===== Data provided

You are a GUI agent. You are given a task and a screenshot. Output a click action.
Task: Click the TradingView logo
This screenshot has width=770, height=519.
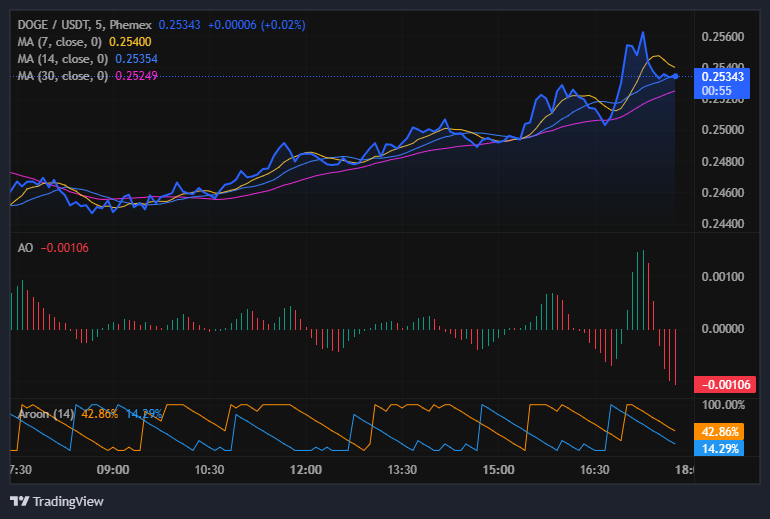tap(56, 501)
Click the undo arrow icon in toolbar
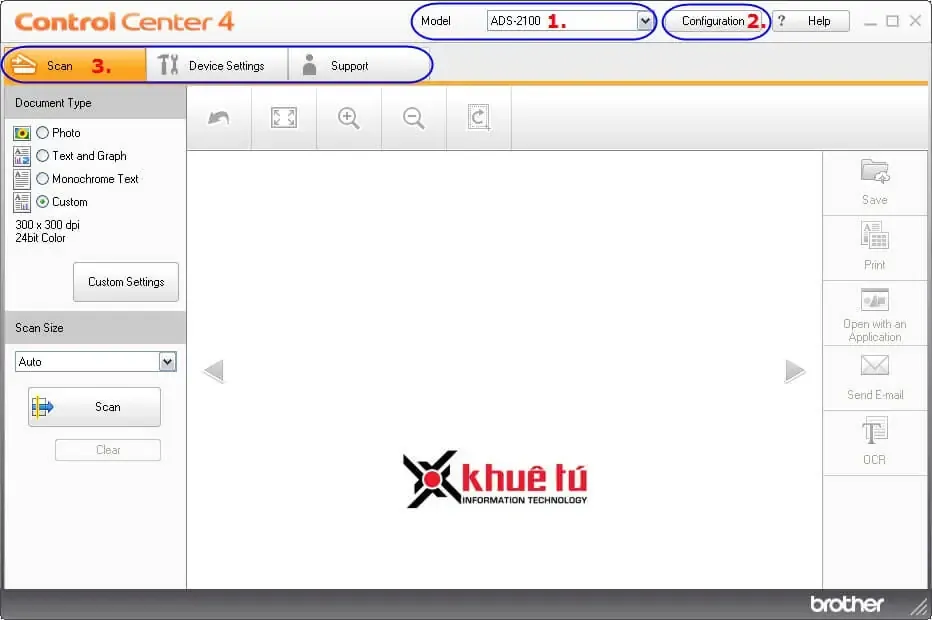 tap(218, 118)
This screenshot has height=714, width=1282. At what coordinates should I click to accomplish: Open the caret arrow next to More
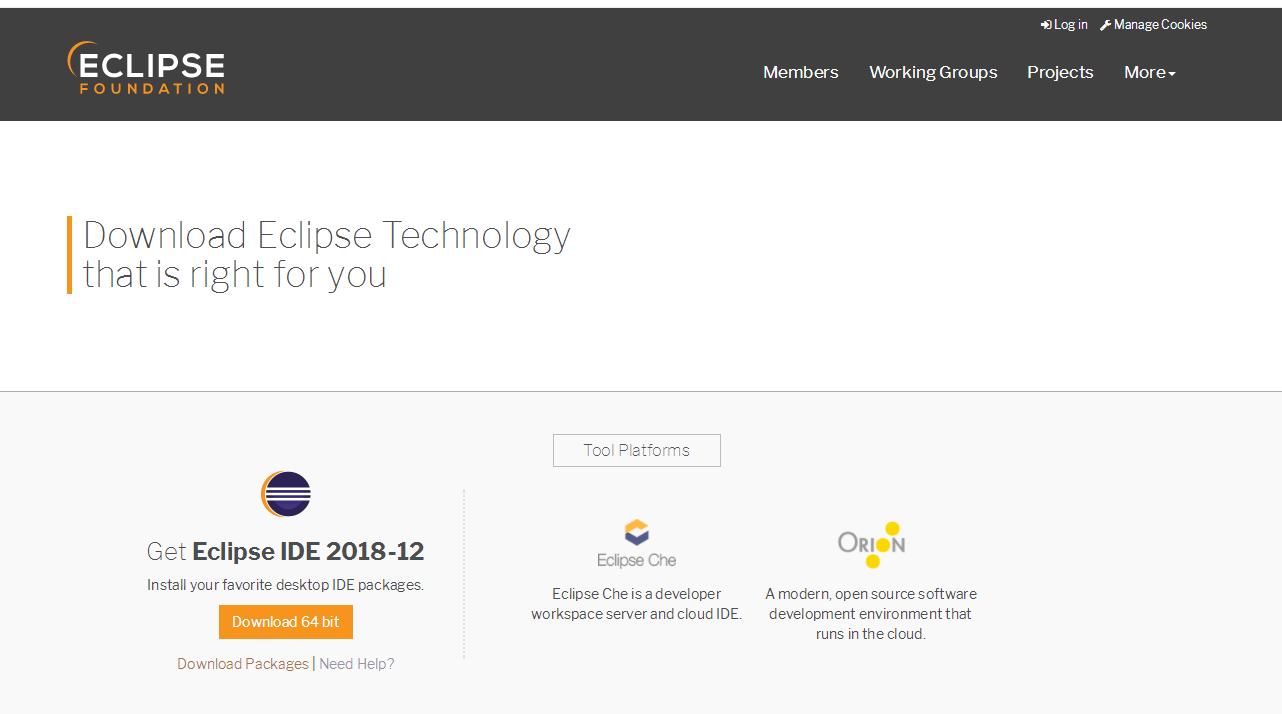[x=1173, y=74]
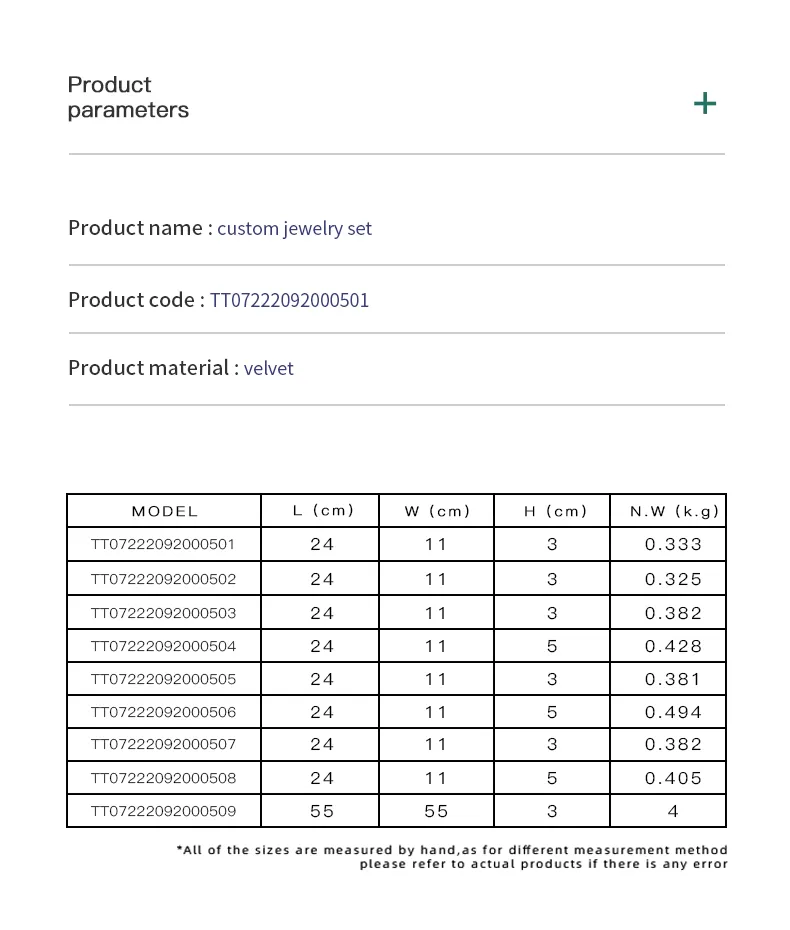Select model TT07222092000502 in table

163,579
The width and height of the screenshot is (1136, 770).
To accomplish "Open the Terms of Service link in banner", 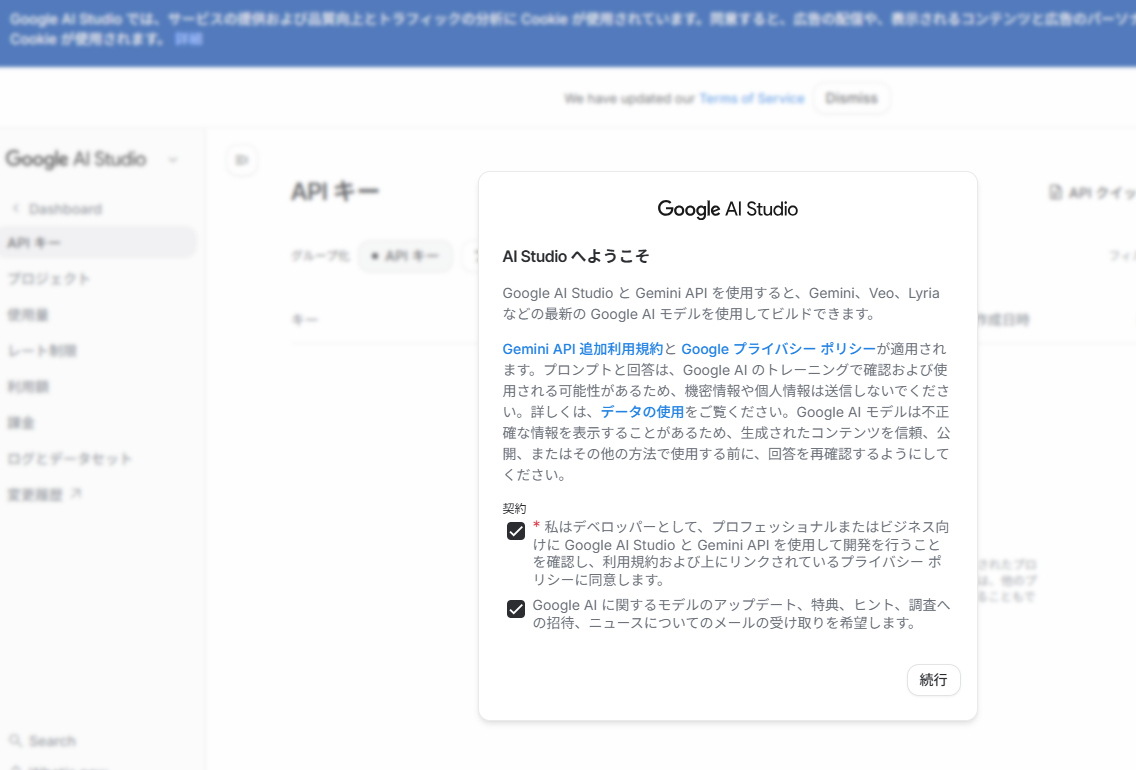I will pos(751,98).
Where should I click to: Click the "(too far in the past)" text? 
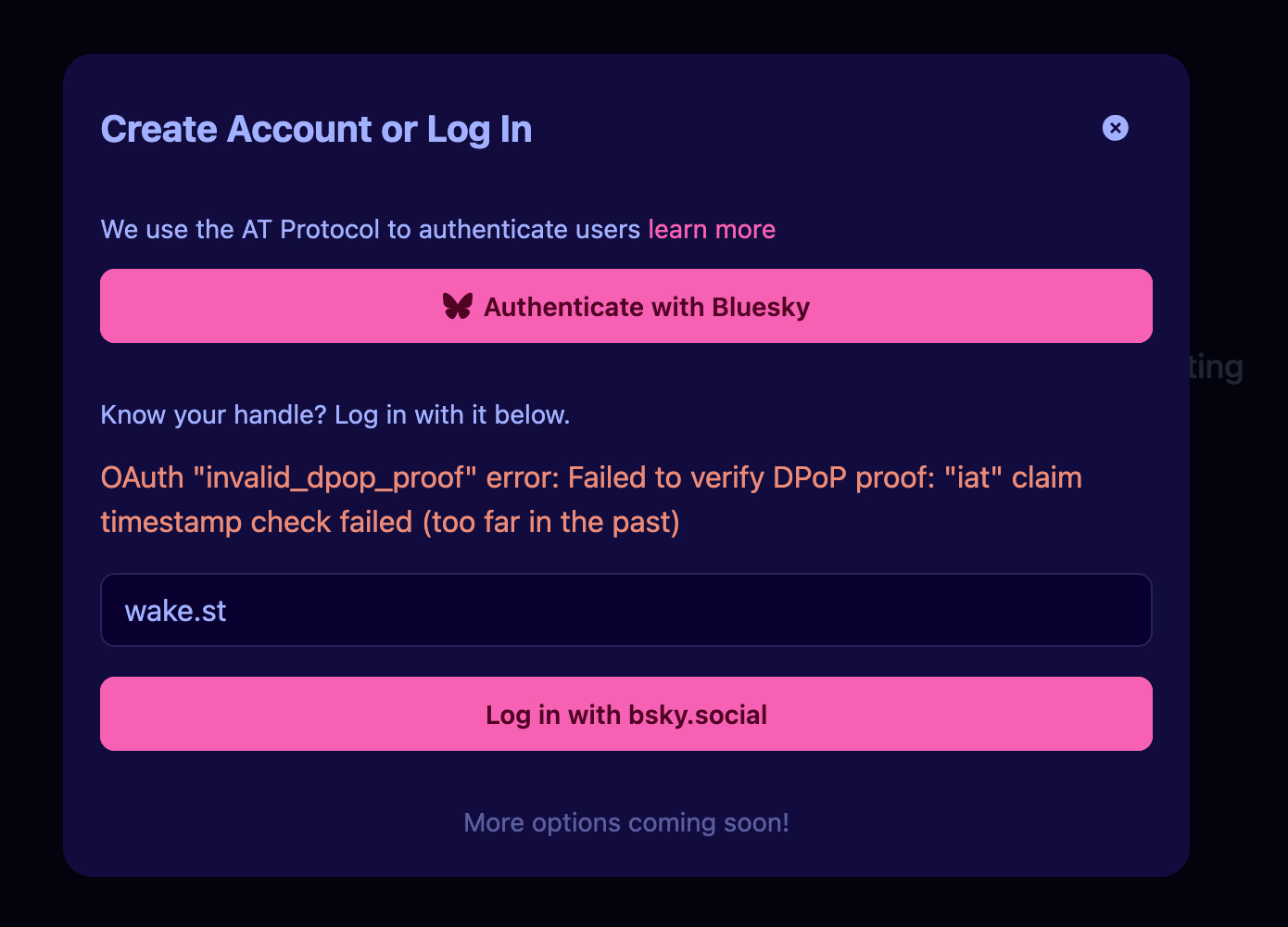click(x=551, y=522)
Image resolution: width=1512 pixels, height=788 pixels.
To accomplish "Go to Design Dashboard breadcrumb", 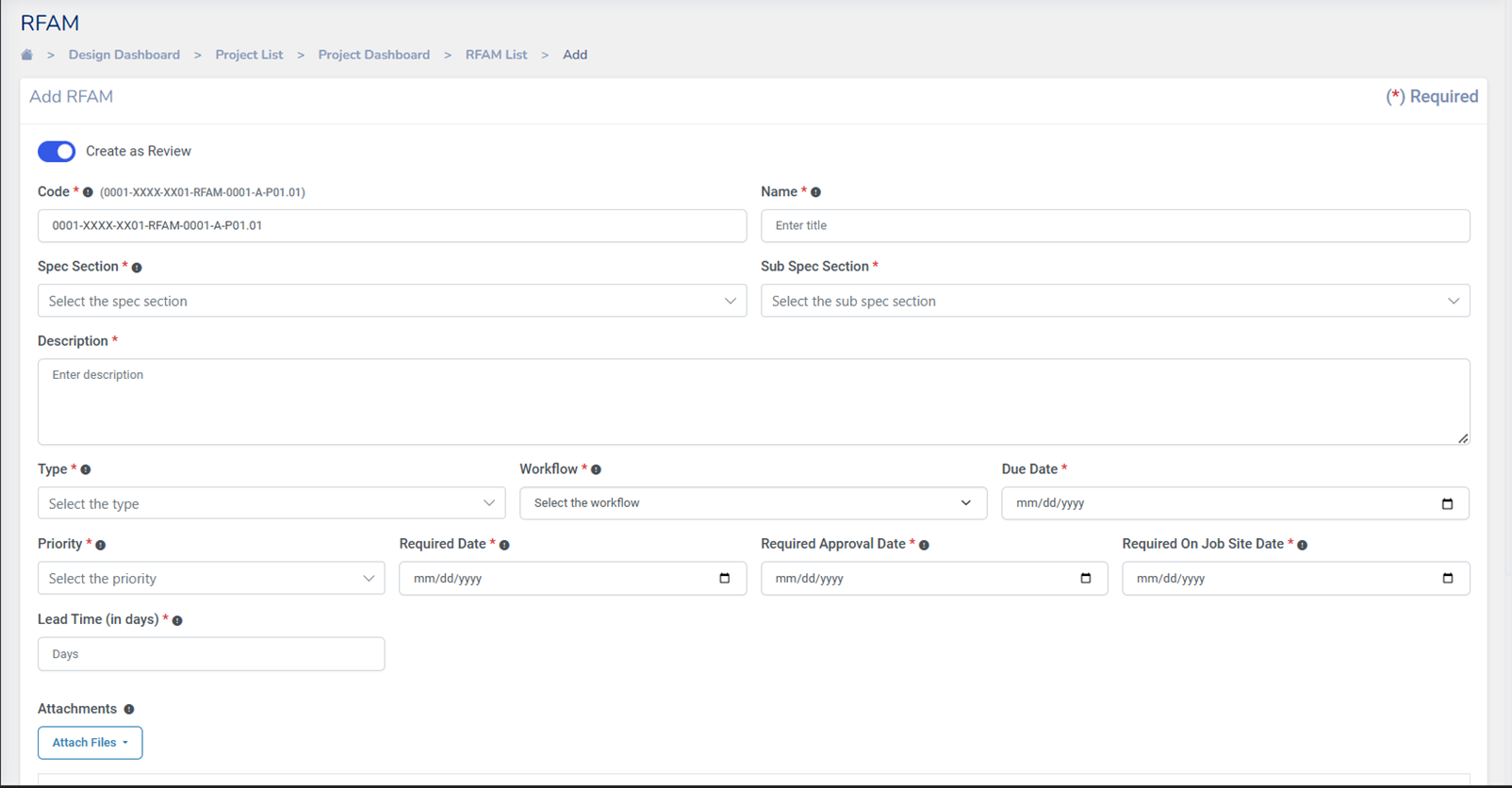I will [x=123, y=55].
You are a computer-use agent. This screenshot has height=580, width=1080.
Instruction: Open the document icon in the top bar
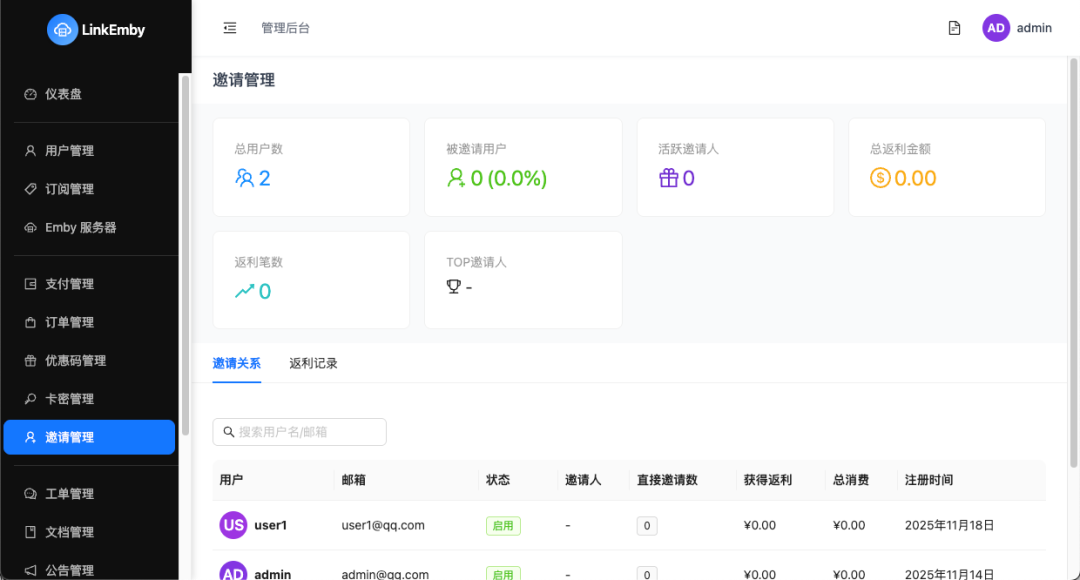[952, 27]
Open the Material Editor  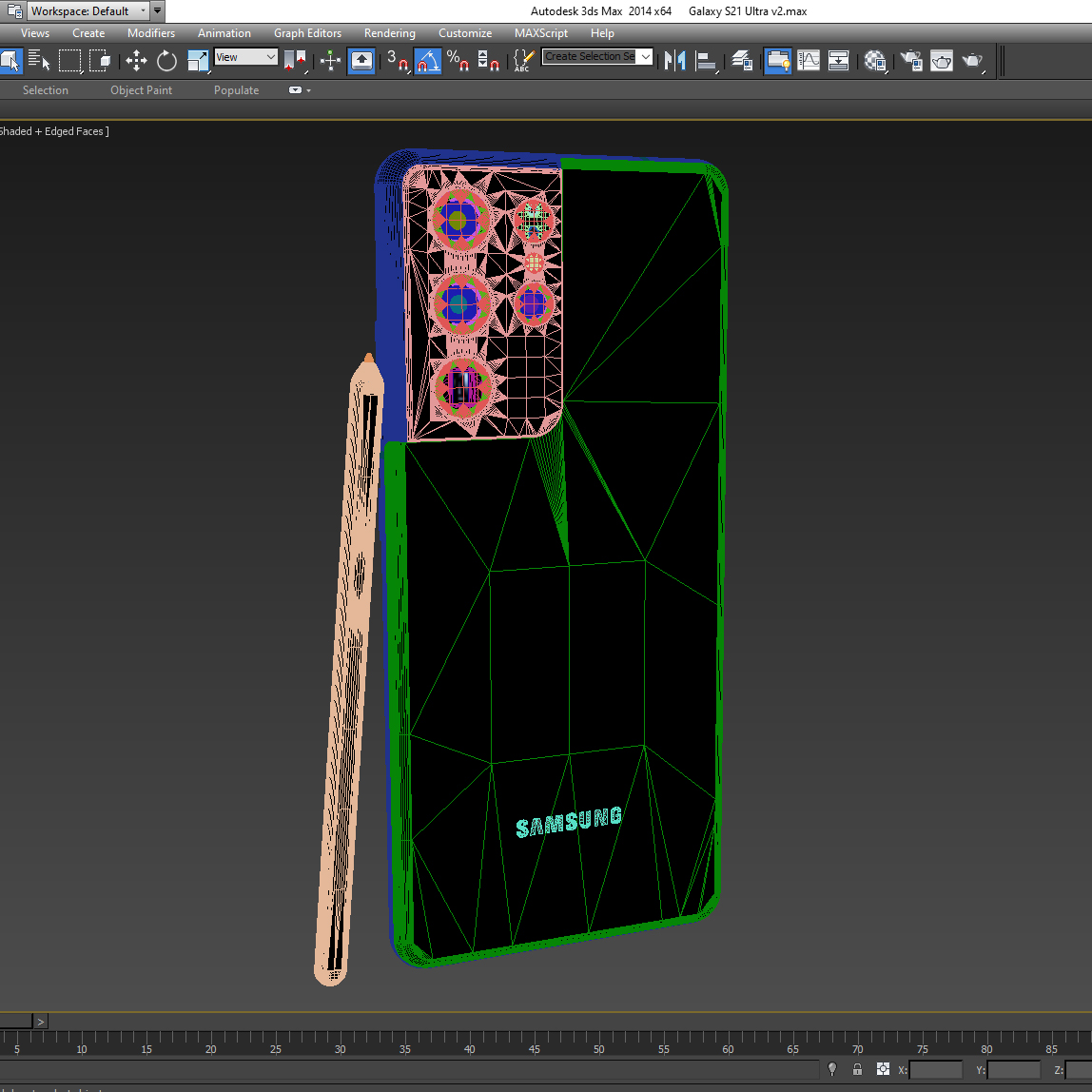point(875,61)
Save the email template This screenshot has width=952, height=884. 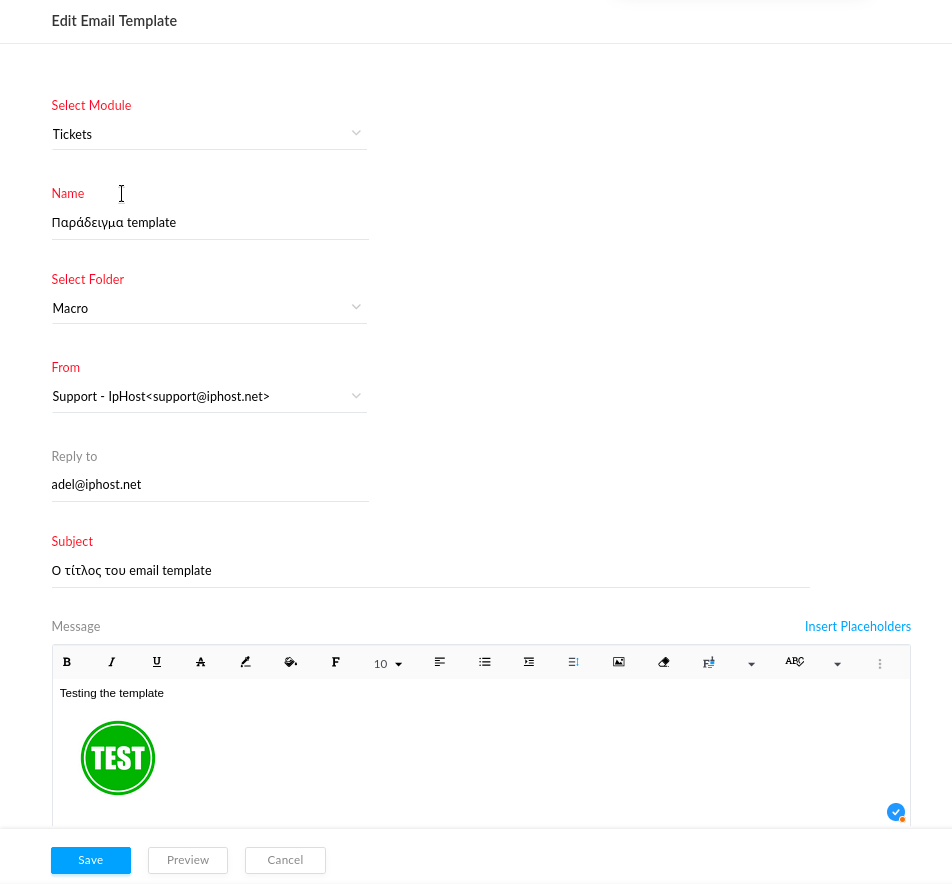tap(90, 860)
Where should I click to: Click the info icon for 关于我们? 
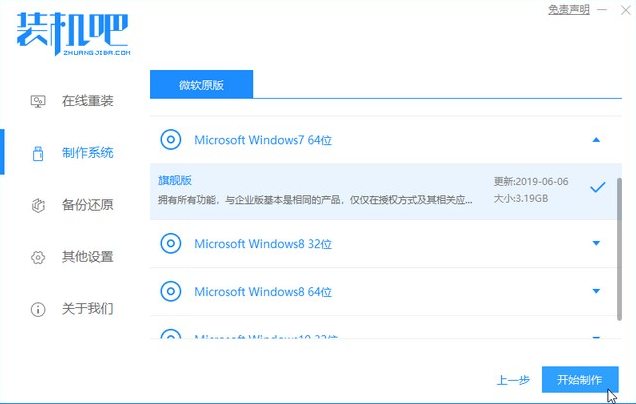[x=38, y=308]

==========

= Task requirements =
In the records above, how many lines contain the word "agent"? State only the number.

= Written response =
2